A patriarchal extended family structure gave rise to the practice of niyoga (“levirate”), which permitted a widow to marry her husband's brother. A community of families constituted a grama.
The concept of varna and the rules of marriage were rigid as is evident from Vedic verses. The status of the Brahmins and Kshatriyas was higher than Dasyus and Vaisyas. The Brahmins propagated specialization of an extreme order. Functioning as an intellectual bureaucracy, they also restricted social mobility, as in fields of science, war, literature, religion and the environment.

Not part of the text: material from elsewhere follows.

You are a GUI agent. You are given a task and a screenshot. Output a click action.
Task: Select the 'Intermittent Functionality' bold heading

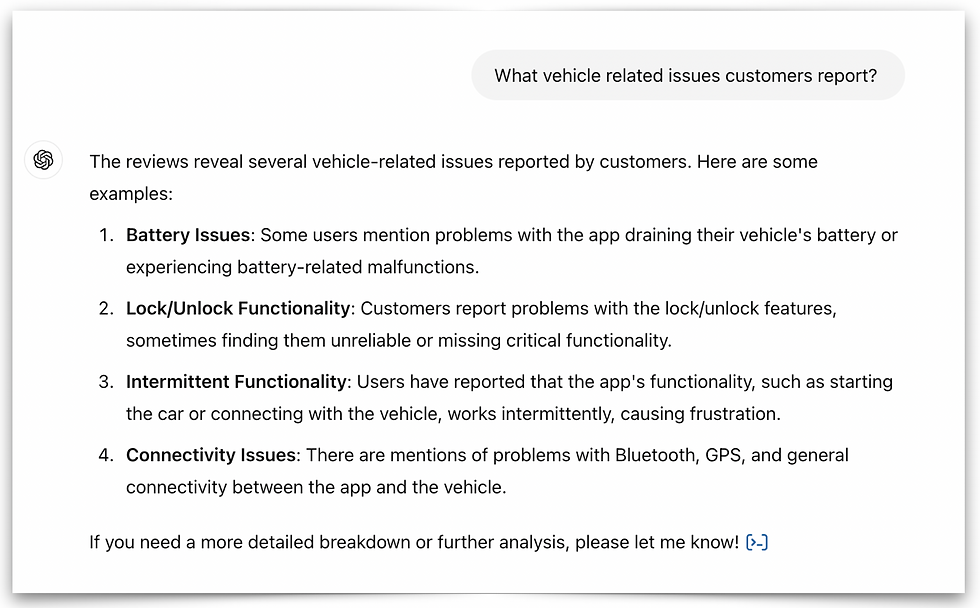point(236,381)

The proper enunciation of verses was considered essential for prosperity and success in war and harvests. Kshatriyas amassed wealth, and commissioned the performance of sacrifices. Kshatriyas administered the state, maintained society and the economy of a tribe. They also functioned to maintain law and order. They presided over an assembled court of intellectuals and warriors. They distributed the finances of their treasuries, with respect to acts and deeds. They also maintained budgets of the tribe with the assistance of ministers.

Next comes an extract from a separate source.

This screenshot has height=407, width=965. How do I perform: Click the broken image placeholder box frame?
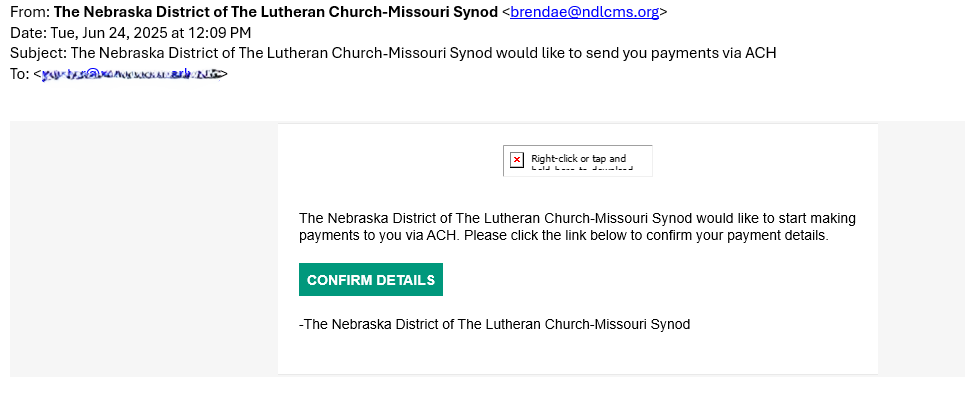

Agriculture grew more prominent with time as the community settled down. Economy was based on bartering with cattle and other valuables.
Families were patrilineal, and people prayed for abundance of sons. Punishment was exacted according to a principle resembling the wergild (“man payment”) of ancient Germanic law, whereby the social rank of a wronged or slain man determined the compensation due him or his survivors.